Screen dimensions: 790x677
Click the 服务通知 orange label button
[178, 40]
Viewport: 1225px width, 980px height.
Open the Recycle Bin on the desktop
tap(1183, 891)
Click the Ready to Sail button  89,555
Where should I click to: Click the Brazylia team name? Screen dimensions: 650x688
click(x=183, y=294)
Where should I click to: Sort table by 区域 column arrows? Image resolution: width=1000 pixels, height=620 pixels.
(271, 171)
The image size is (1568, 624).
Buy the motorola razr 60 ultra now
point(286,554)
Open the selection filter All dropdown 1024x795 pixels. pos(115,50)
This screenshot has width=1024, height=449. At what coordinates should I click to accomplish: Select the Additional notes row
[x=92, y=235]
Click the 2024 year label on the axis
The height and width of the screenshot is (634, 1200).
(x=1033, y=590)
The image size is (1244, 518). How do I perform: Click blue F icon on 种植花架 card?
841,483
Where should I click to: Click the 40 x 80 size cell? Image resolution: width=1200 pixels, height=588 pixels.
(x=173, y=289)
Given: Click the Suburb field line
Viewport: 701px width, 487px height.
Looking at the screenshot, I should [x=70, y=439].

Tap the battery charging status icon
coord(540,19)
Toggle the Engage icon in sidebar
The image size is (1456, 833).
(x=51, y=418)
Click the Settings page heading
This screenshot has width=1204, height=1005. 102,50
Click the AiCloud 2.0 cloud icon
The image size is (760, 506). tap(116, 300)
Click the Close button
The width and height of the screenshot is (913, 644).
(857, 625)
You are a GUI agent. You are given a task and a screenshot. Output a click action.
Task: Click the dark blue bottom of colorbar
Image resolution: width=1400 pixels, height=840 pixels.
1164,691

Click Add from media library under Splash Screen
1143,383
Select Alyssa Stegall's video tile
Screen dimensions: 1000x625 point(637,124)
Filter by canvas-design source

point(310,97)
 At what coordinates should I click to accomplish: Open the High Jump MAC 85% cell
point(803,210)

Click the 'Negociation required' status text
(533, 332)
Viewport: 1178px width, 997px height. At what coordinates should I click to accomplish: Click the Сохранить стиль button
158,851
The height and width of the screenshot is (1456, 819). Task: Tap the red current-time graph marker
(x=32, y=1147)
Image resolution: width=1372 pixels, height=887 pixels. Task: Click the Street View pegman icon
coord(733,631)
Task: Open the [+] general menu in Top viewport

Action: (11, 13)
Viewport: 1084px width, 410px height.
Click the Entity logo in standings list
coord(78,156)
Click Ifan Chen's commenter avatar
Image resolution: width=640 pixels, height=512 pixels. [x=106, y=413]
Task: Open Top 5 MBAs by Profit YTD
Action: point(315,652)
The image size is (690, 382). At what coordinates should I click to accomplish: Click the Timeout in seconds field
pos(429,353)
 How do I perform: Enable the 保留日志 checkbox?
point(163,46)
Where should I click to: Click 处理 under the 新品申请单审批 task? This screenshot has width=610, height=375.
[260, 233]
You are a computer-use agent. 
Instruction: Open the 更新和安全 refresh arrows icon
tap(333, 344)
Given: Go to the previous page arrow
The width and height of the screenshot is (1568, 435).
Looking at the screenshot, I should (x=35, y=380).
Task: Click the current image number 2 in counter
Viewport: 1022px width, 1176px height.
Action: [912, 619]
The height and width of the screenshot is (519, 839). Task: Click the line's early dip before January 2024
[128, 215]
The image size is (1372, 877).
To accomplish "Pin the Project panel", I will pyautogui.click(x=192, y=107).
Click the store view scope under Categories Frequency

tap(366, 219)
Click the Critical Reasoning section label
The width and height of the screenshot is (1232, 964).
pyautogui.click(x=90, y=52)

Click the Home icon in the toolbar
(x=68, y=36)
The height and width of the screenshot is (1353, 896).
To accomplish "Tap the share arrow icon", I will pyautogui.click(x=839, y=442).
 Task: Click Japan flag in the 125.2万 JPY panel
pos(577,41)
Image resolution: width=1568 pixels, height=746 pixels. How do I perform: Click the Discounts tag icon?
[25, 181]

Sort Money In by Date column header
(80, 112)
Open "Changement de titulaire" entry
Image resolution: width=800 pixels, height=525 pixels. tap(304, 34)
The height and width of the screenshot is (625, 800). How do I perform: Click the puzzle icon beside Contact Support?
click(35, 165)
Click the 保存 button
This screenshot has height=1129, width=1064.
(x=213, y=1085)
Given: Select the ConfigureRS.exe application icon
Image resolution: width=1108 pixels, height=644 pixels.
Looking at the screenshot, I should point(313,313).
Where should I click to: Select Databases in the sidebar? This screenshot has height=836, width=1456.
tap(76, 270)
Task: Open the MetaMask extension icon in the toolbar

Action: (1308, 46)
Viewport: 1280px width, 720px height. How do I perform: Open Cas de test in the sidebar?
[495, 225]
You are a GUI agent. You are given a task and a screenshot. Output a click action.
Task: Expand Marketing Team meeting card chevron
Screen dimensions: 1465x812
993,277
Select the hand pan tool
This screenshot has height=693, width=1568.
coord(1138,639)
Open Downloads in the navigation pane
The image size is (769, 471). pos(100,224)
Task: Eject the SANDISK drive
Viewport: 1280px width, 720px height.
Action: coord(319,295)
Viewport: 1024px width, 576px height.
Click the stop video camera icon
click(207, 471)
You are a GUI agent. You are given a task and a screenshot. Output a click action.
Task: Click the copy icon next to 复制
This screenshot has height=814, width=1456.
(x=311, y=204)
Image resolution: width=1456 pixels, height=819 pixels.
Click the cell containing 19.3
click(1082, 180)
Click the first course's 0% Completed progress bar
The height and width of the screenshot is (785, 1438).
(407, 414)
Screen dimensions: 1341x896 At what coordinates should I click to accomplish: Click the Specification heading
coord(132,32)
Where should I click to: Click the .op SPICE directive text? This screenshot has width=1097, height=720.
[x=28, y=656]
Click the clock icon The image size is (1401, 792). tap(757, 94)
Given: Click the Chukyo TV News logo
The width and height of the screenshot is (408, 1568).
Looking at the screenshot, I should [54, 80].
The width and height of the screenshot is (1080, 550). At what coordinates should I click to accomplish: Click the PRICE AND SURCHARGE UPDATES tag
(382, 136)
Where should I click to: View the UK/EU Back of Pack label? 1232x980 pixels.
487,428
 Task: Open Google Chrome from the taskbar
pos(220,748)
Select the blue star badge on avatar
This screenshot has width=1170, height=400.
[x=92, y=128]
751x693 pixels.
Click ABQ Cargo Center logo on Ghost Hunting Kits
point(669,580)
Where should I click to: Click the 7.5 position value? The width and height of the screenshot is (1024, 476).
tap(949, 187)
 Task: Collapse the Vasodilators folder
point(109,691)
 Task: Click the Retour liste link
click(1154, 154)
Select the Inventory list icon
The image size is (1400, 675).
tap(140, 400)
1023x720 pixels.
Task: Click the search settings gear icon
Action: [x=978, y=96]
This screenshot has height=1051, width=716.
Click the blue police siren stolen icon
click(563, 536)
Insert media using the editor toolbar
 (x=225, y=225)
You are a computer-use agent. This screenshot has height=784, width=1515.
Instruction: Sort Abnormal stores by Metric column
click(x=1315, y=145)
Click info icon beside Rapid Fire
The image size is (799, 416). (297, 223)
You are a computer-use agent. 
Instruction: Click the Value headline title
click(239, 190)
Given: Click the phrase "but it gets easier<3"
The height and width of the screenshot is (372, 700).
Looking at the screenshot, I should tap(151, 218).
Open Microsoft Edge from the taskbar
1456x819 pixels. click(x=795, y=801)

• [Written problem] Rewrite all of the material above, changing "Recycle Bin" to "Trash" wherever it occurs and keeping every other line unchanged.

• [Response for this exercise]
Screen dimensions: 790x677
Click the 服务通知 orange label button
[178, 40]
Viewport: 1225px width, 980px height.
Open the Trash on the desktop
tap(1183, 891)
Click the Ready to Sail button  89,555
Where should I click to: Click the Brazylia team name? Screen dimensions: 650x688
click(x=183, y=294)
Where should I click to: Sort table by 区域 column arrows? Image resolution: width=1000 pixels, height=620 pixels.
(271, 171)
The image size is (1568, 624).
Buy the motorola razr 60 ultra now
point(286,554)
Open the selection filter All dropdown 1024x795 pixels. pos(115,50)
This screenshot has width=1024, height=449. At what coordinates should I click to accomplish: Select the Additional notes row
[x=92, y=235]
Click the 2024 year label on the axis
The height and width of the screenshot is (634, 1200).
(x=1033, y=590)
The image size is (1244, 518). How do I perform: Click blue F icon on 种植花架 card?
841,483
Where should I click to: Click the 40 x 80 size cell? Image resolution: width=1200 pixels, height=588 pixels.
(x=173, y=289)
Given: Click the Suburb field line
Viewport: 701px width, 487px height.
Looking at the screenshot, I should [x=70, y=439].

Tap the battery charging status icon
coord(540,19)
Toggle the Engage icon in sidebar
The image size is (1456, 833).
(x=51, y=418)
Click the Settings page heading
This screenshot has width=1204, height=1005. 102,50
Click the AiCloud 2.0 cloud icon
The image size is (760, 506). tap(116, 300)
Click the Close button
The width and height of the screenshot is (913, 644).
(857, 625)
You are a GUI agent. You are given a task and a screenshot. Output a click action.
Task: Click the dark blue bottom of colorbar
Image resolution: width=1400 pixels, height=840 pixels.
1164,691

Click Add from media library under Splash Screen
1143,383
Select Alyssa Stegall's video tile
Screen dimensions: 1000x625 point(637,124)
Filter by canvas-design source

point(310,97)
 At what coordinates should I click to accomplish: Open the High Jump MAC 85% cell
point(803,210)

Click the 'Negociation required' status text
(533, 332)
Viewport: 1178px width, 997px height. At what coordinates should I click to accomplish: Click the Сохранить стиль button
158,851
The height and width of the screenshot is (1456, 819). Task: Tap the red current-time graph marker
(x=32, y=1147)
Image resolution: width=1372 pixels, height=887 pixels. Task: Click the Street View pegman icon
coord(733,631)
Task: Open the [+] general menu in Top viewport

Action: (11, 13)
Viewport: 1084px width, 410px height.
Click the Entity logo in standings list
coord(78,156)
Click Ifan Chen's commenter avatar
Image resolution: width=640 pixels, height=512 pixels. [x=106, y=413]
Task: Open Top 5 MBAs by Profit YTD
Action: point(315,652)
The image size is (690, 382). At what coordinates should I click to accomplish: Click the Timeout in seconds field
pos(429,353)
 How do I perform: Enable the 保留日志 checkbox?
point(163,46)
Where should I click to: Click 处理 under the 新品申请单审批 task? This screenshot has width=610, height=375.
[260, 233]
You are a computer-use agent. 
Instruction: Open the 更新和安全 refresh arrows icon
tap(333, 344)
Given: Go to the previous page arrow
The width and height of the screenshot is (1568, 435).
Looking at the screenshot, I should (x=35, y=380).
Task: Click the current image number 2 in counter
Viewport: 1022px width, 1176px height.
Action: [912, 619]
The height and width of the screenshot is (519, 839). Task: Click the line's early dip before January 2024
[128, 215]
The image size is (1372, 877).
To accomplish "Pin the Project panel", I will pyautogui.click(x=192, y=107).
Click the store view scope under Categories Frequency

tap(366, 219)
Click the Critical Reasoning section label
The width and height of the screenshot is (1232, 964).
pyautogui.click(x=90, y=52)

Click the Home icon in the toolbar
(x=68, y=36)
The height and width of the screenshot is (1353, 896).
To accomplish "Tap the share arrow icon", I will pyautogui.click(x=839, y=442).
 Task: Click Japan flag in the 125.2万 JPY panel
pos(577,41)
Image resolution: width=1568 pixels, height=746 pixels. How do I perform: Click the Discounts tag icon?
[25, 181]

Sort Money In by Date column header
(80, 112)
Open "Changement de titulaire" entry
Image resolution: width=800 pixels, height=525 pixels. tap(304, 34)
The height and width of the screenshot is (625, 800). How do I perform: Click the puzzle icon beside Contact Support?
click(35, 165)
Click the 保存 button
This screenshot has height=1129, width=1064.
(x=213, y=1085)
Given: Select the ConfigureRS.exe application icon
Image resolution: width=1108 pixels, height=644 pixels.
Looking at the screenshot, I should point(313,313).
Where should I click to: Select Databases in the sidebar? This screenshot has height=836, width=1456.
tap(76, 270)
Task: Open the MetaMask extension icon in the toolbar

Action: (1308, 46)
Viewport: 1280px width, 720px height. How do I perform: Open Cas de test in the sidebar?
[495, 225]
You are a GUI agent. You are given a task and a screenshot. Output a click action.
Task: Expand Marketing Team meeting card chevron
Screen dimensions: 1465x812
993,277
Select the hand pan tool
This screenshot has height=693, width=1568.
coord(1138,639)
Open Downloads in the navigation pane
The image size is (769, 471). pos(100,224)
Task: Eject the SANDISK drive
Viewport: 1280px width, 720px height.
Action: coord(319,295)
Viewport: 1024px width, 576px height.
Click the stop video camera icon
click(207, 471)
You are a GUI agent. You are given a task and a screenshot. Output a click action.
Task: Click the copy icon next to 复制
This screenshot has height=814, width=1456.
(x=311, y=204)
Image resolution: width=1456 pixels, height=819 pixels.
Click the cell containing 19.3
click(1082, 180)
Click the first course's 0% Completed progress bar
The height and width of the screenshot is (785, 1438).
(407, 414)
Screen dimensions: 1341x896 At what coordinates should I click to accomplish: Click the Specification heading
coord(132,32)
Where should I click to: Click the .op SPICE directive text? This screenshot has width=1097, height=720.
[x=28, y=656]
Click the clock icon The image size is (1401, 792). tap(757, 94)
Given: Click the Chukyo TV News logo
The width and height of the screenshot is (408, 1568).
Looking at the screenshot, I should [54, 80].
The width and height of the screenshot is (1080, 550). At what coordinates should I click to accomplish: Click the PRICE AND SURCHARGE UPDATES tag
(382, 136)
Where should I click to: View the UK/EU Back of Pack label? 1232x980 pixels.
487,428
 Task: Open Google Chrome from the taskbar
pos(220,748)
Select the blue star badge on avatar
This screenshot has width=1170, height=400.
[x=92, y=128]
751x693 pixels.
Click ABQ Cargo Center logo on Ghost Hunting Kits
point(669,580)
Where should I click to: Click the 7.5 position value? The width and height of the screenshot is (1024, 476).
tap(949, 187)
 Task: Collapse the Vasodilators folder
point(109,691)
 Task: Click the Retour liste link
click(1154, 154)
Select the Inventory list icon
The image size is (1400, 675).
tap(140, 400)
1023x720 pixels.
Task: Click the search settings gear icon
Action: [x=978, y=96]
This screenshot has height=1051, width=716.
Click the blue police siren stolen icon
click(563, 536)
Insert media using the editor toolbar
 (x=225, y=225)
You are a computer-use agent. This screenshot has height=784, width=1515.
Instruction: Sort Abnormal stores by Metric column
click(x=1315, y=145)
Click info icon beside Rapid Fire
The image size is (799, 416). (297, 223)
You are a computer-use agent. 
Instruction: Click the Value headline title
click(239, 190)
Given: Click the phrase "but it gets easier<3"
The height and width of the screenshot is (372, 700).
Looking at the screenshot, I should tap(151, 218).
Open Microsoft Edge from the taskbar
1456x819 pixels. click(x=795, y=801)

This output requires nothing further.